When is XML not XML?
Here is a mystery for folks. I've updated my parsing engine for coldfusionbloggers.org. I'm using CFHTTP now so I can check Etag type stuff. I take the result text and save it to a file to be parsed by CFFEED.
But before I do that I check to ensure it's valid XML. Here is where it gets weird. Charlie Griefer's blog works with CFFEED directly, but isXML on the result returns false. But - I can xmlParse the string no problem. Simple example:
<cfset f= "http://cfblog.griefer.com/feeds/rss2-0.cfm?blogid=30">
<cfhttp url="#f#">
<cfset text = cfhttp.filecontent>
<cfif isXml(text)>
yes
<cfelse>
no
<cfset z = xmlParse(text)>
<cfdump var="#z#">
</cfif>
If you run this, you will see "no" output, and than an XML object. If you use CFFEED on the URL directly, that works as well. So it seems like isXML is being strict about something. I can update my code to try/catch an xmlParse obviously, but I'd rather figure out why the above is happening first.
Comments
http://www.validome.org/rss-atom/validate
http://validator.w3.org
http://feedvalidator.org
This is really neat! I can't see a reason this would fail to be valid XML.

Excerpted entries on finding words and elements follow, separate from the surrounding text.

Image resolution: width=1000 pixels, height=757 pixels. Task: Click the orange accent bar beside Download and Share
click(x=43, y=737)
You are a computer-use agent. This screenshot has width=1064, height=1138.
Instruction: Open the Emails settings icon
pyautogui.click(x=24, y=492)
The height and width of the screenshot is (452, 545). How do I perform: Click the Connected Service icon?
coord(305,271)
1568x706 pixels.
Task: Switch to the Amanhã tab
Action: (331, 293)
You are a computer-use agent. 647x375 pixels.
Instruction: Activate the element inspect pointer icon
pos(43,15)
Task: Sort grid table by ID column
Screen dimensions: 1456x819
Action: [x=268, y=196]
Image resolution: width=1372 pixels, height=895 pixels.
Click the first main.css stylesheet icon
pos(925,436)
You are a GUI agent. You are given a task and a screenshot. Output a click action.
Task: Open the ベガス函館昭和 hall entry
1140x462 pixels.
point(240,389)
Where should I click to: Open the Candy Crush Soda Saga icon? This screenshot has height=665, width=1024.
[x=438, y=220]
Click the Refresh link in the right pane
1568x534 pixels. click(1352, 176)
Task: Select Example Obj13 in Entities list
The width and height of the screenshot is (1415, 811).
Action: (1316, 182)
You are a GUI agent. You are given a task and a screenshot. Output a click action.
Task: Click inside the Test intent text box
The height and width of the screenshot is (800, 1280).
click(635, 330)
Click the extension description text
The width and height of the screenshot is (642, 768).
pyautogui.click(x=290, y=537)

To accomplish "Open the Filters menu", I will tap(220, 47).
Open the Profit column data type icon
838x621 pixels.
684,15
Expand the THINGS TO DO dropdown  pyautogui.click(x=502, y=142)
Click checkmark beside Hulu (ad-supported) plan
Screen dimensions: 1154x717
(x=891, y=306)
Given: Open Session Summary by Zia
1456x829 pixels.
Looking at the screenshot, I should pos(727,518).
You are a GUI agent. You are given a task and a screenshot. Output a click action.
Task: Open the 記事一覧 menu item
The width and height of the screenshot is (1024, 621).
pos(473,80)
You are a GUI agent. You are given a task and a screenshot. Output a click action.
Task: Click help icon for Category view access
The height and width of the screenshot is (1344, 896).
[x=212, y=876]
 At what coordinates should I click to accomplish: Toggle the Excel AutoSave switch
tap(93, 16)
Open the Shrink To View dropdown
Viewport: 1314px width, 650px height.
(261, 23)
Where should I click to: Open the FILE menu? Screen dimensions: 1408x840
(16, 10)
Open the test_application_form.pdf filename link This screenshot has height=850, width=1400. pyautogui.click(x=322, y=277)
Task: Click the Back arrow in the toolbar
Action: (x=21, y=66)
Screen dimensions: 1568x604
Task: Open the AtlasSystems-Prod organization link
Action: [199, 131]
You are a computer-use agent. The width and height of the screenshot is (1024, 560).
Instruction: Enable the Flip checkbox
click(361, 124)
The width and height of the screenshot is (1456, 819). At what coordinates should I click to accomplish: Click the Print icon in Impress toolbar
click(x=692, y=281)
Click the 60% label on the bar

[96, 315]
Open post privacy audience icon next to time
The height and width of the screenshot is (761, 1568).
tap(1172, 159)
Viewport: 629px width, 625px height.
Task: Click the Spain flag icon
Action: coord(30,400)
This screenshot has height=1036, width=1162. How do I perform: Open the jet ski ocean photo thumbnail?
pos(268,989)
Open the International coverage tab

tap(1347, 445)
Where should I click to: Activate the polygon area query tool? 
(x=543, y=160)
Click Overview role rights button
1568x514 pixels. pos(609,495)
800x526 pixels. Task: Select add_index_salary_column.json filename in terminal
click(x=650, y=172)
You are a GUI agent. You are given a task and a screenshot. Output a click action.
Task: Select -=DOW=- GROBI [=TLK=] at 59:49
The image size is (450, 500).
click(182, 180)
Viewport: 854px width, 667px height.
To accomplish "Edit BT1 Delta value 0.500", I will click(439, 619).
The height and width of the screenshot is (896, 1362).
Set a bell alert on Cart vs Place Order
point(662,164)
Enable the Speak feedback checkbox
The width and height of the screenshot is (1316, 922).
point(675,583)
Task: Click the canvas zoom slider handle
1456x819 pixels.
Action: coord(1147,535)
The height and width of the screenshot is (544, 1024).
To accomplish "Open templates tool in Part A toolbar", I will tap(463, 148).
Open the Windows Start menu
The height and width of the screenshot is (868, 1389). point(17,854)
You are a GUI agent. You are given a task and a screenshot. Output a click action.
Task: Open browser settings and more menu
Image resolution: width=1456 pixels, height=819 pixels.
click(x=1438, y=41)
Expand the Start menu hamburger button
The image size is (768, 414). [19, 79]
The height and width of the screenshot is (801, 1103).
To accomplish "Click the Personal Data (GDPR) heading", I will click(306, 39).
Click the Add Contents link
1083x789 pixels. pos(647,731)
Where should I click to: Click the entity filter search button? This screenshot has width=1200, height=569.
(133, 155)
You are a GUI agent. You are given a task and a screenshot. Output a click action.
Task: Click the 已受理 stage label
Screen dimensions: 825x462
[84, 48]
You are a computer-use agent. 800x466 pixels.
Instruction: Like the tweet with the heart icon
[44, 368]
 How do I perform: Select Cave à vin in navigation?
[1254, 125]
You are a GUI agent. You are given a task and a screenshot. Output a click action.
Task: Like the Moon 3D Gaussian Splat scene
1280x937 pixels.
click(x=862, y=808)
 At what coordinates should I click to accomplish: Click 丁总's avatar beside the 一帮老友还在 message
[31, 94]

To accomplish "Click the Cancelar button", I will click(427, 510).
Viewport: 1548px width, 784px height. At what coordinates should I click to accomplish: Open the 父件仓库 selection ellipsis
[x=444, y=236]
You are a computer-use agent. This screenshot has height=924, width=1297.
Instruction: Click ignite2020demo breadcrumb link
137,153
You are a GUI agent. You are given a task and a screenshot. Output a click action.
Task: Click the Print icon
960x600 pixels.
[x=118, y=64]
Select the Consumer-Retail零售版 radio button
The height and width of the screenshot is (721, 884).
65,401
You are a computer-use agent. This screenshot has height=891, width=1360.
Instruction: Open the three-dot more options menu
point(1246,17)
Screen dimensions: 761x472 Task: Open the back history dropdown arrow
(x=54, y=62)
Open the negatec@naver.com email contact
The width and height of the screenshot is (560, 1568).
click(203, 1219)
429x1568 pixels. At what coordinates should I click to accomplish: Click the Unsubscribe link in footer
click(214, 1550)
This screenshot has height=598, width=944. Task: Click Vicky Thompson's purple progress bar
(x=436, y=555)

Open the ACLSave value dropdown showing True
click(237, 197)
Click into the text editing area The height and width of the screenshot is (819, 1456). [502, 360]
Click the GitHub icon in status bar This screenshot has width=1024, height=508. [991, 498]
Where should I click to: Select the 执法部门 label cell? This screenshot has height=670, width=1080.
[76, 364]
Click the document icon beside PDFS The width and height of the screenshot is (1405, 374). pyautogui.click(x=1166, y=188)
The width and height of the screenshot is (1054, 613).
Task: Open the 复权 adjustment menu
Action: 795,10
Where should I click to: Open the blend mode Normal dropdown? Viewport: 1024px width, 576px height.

The problem is <![CDATA[]]> in the xmlNode. I always use the W3C validator which escapes malformed HTML within the CDATA. I used CDATA on purpose because xmlFormat() doesn't always re-format correctly for valid RSS Feeds - especially when non-technical users are providing the input.
Coldfusion's isXML() doesn't appear to escape the CDATA content, however. For example, the following feed using xmlFormat() with Charlie's content returns isXML() true:
http://cfblog.griefer.com/feeds/rss_test.cfm?blogi...
Whereas the original does not:
http://cfblog.griefer.com/feeds/rss2-0.cfm?blogid=...
Interesting stuff!
<b>foo
In my CDATA, CF would consider it bad because I enver closed the B?
did jon just call me a 'non-technical user'? :)
"did jon just call me a 'non-technical user'? :)"
Errr..... :-O No actually, the original change to using CDATA was from a couple of non-technically oriented blog portals like pieceoftexas.com. Users were pasting from word and even with the WYSIWYG, xmlFormat() wasn't cleaning it up enough. There were also intermittent problems with feed readers decoding inline javascript like YouTube posts, etc. from users content.
@Ray
I'm going to play around with it, but it appears that any raw HTML in CDATA will cause isXML() to fail - which is the reason for using CDATA in the first place.
In my testing, it didn't appear to be looking for parity/balance of tags, so much as it was looking for parity of brackets. That is, <b> without </b> is okay, as is <a>foo</b>, but <b (no closing bracket) is not. His feed at this moment has an A tag that has been chopped off between the tagName and its first attribute.


i sent this entry to jon clausen, the big brain behind cfblog. i know you said you think it's a "cf thing" more than a "cfblog thing", but i figured jon might have some insights he can offer up.